Re: SphericalHarmonics strange behavior
- To: mathgroup at smc.vnet.net
- Subject: [mg100985] Re: [mg100961] SphericalHarmonics strange behavior
- From: Luke Bloy <lbloy at seas.upenn.edu>
- Date: Fri, 19 Jun 2009 20:46:19 -0400 (EDT)
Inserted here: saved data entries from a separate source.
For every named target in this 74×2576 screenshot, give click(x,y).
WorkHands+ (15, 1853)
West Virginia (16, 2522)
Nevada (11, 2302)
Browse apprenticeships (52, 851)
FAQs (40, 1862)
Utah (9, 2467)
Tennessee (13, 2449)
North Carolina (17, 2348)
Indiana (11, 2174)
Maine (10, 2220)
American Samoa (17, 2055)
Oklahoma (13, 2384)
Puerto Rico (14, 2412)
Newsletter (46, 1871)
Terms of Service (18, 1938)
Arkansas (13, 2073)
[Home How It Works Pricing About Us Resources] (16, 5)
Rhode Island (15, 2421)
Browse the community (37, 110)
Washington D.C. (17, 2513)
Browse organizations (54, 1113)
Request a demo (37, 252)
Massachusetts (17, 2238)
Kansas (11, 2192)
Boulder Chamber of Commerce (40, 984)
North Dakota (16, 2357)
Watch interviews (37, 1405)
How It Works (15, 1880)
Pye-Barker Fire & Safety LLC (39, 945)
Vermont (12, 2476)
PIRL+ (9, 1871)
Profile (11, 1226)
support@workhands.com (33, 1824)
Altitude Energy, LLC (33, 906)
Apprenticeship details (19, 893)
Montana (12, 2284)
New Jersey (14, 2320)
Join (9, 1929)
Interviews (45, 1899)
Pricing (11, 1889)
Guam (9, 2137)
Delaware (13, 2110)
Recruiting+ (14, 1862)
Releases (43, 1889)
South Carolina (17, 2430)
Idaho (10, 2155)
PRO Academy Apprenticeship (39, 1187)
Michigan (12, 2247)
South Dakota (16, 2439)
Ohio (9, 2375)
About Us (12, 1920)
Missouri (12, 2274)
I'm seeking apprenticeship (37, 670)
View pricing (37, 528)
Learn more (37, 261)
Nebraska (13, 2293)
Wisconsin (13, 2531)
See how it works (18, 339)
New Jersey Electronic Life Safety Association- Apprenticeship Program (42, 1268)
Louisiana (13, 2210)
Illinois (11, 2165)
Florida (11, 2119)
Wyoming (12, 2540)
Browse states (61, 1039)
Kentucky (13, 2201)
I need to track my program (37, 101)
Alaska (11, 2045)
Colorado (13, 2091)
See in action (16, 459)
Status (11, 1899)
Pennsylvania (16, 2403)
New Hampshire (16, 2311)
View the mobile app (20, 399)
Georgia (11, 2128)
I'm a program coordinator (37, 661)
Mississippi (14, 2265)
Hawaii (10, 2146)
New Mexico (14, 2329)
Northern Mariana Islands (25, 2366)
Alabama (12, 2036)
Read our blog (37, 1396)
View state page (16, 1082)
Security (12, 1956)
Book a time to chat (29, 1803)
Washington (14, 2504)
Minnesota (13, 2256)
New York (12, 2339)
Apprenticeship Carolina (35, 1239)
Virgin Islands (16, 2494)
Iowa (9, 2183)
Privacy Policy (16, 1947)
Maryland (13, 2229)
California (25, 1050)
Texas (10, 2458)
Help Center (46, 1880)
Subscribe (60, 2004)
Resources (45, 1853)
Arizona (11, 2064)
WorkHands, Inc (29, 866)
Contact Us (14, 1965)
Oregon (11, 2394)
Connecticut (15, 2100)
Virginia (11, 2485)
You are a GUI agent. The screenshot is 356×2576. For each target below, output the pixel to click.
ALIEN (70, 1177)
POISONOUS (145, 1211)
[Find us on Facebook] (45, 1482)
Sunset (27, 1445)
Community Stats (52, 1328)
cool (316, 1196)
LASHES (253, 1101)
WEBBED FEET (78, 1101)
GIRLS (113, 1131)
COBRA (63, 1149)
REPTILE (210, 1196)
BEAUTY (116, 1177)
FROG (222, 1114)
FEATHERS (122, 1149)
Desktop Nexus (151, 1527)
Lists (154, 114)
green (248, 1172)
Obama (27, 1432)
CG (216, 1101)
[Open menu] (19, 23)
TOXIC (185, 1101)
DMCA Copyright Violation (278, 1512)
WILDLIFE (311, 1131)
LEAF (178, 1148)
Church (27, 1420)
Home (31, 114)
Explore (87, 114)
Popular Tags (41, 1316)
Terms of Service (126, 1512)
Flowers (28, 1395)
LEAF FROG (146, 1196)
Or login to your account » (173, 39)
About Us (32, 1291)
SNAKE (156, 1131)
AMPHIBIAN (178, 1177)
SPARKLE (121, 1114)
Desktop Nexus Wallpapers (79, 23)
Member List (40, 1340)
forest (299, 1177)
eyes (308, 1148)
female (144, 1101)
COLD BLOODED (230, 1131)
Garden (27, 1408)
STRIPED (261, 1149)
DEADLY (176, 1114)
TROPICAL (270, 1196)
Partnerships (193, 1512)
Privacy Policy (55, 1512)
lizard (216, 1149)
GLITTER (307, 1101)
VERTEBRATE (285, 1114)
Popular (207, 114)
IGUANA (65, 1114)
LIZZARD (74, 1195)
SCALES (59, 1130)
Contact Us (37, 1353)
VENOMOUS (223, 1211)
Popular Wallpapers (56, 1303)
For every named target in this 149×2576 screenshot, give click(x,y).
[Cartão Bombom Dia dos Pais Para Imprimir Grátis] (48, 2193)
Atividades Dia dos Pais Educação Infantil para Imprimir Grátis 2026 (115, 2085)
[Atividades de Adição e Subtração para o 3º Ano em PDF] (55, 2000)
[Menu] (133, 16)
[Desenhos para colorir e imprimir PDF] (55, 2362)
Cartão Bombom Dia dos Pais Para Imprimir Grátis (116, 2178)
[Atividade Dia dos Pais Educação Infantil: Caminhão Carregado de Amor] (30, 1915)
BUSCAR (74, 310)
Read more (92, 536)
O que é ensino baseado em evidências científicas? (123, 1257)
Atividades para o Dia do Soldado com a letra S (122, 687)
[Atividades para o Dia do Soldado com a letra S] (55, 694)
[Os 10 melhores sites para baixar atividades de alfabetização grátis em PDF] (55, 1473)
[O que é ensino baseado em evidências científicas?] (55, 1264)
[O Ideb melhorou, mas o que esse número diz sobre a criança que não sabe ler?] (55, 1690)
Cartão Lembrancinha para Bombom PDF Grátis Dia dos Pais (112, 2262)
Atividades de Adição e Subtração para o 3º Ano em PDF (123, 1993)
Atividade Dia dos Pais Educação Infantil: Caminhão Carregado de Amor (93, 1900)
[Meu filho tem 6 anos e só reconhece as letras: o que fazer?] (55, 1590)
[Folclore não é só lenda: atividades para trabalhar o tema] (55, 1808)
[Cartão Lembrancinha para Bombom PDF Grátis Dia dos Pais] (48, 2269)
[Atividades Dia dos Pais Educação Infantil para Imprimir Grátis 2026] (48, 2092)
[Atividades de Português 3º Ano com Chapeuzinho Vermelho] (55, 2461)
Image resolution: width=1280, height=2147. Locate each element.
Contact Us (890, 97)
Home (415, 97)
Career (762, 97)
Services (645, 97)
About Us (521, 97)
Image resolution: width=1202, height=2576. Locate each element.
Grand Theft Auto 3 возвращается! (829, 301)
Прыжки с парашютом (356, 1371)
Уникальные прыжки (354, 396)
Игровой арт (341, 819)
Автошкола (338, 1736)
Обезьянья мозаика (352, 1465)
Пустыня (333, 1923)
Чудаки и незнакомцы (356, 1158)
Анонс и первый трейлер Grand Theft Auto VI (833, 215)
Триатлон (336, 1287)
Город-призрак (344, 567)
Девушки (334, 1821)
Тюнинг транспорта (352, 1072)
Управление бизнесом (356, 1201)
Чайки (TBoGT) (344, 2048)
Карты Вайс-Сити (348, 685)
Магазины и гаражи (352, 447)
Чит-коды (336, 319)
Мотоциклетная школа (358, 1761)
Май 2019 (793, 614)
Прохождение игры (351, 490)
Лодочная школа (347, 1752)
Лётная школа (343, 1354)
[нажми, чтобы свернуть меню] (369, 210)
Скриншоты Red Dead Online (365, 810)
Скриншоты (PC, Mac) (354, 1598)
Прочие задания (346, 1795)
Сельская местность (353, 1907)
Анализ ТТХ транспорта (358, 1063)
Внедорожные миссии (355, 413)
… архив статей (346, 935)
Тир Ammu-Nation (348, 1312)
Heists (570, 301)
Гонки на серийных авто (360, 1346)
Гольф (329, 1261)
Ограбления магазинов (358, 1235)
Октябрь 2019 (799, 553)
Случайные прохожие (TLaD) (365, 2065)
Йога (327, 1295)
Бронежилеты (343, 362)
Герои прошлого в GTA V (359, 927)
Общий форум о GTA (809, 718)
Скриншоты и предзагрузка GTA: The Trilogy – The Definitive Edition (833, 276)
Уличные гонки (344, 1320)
- References: <20090619072555.HPEMD.390879.imail@eastrmwml39>
Hi Bob, With some additional investigation yesterday I tracked the problem to the LegendreP and while i agree there is also a precision issue(which is discussed in some other bugs online), there seems to be an actual bug in the legendreP code dealing with negative m values. This bug is exposed when working with machine precision numbers. For example. LegendreP[1, 1, Cos[Pi/7]] // N Returns -0.433884 LegendreP[1, -1, Cos[Pi/7]] // N should be -1/2 LegendreP[1, 1, Cos[Pi/7]] = 0.216942 This is what is returned by LegendreP[1, -1, Cos[Pi/7]] // N However, LegendreP[1, -1, Cos[Pi/7.]] // N returns -0.216942 So it seems like the (-1)^m sign convention is not present in the machine precision routine that is run. -Luke Bob Hanlon wrote: > It's a precision issue > > diffY[l_, m_, t_, p_] := > Module[{val1, val2}, > val1 = SphericalHarmonicY[l, m, t, p]; > val2 = Sqrt[(2*l + 1) (l - m)!/(4*Pi (l + m)!)]* > LegendreP[l, m, Cos[t]]*E^(I*m*p); > Abs[val1 - val2]]; > > th1 = 1.324; > ph1 = 5.231; > > {diffY[1, 1, th1, ph1], diffY[1, -1, th1, ph1]} // > Chop > > {0,0.670051} > > th1 = 1.324`20; > ph1 = 5.231`20; > > {diffY[1, 1, th1, ph1], diffY[1, -1, th1, ph1]} // > Chop > > {0,0} > > Your definition would need to include an option for setting the working precision. > > > Bob Hanlon > > ---- "lbloy at seas.upenn.edu" <lbloy at seas.upenn.edu> wrote: > > ============= > Hi all, > > working with some spherical harmonics and have some questions about the code as implemented in mathematica. > > based on http://mathworld.wolfram.com/SphericalHarmonic.html > > I put together the following code to see what is implemented > > th1 = 1.324; > ph1 = 5.231; > > diffY[l_, m_, t_, p_] := > Module[{val1, val2}, val1 = SphericalHarmonicY[l, m, t, p]; > val2 = > Sqrt[((2*l + 1)*(l - m)!)/((4*Pi)*(l + m)!)]* > LegendreP[l, m, Cos[t]]*E^(I*m*p); > Print[{val1, val2, Abs[val1 - val2]}]; > Return[Abs[val1 - val2]]; ]; > > diffY[1, 1, th1, ph1] > > diffY[1, -1, th1, ph1] > > Clearly there is some sign error somewhere I was wondering if anyone had any suggestions. > > thanks > Luke > > >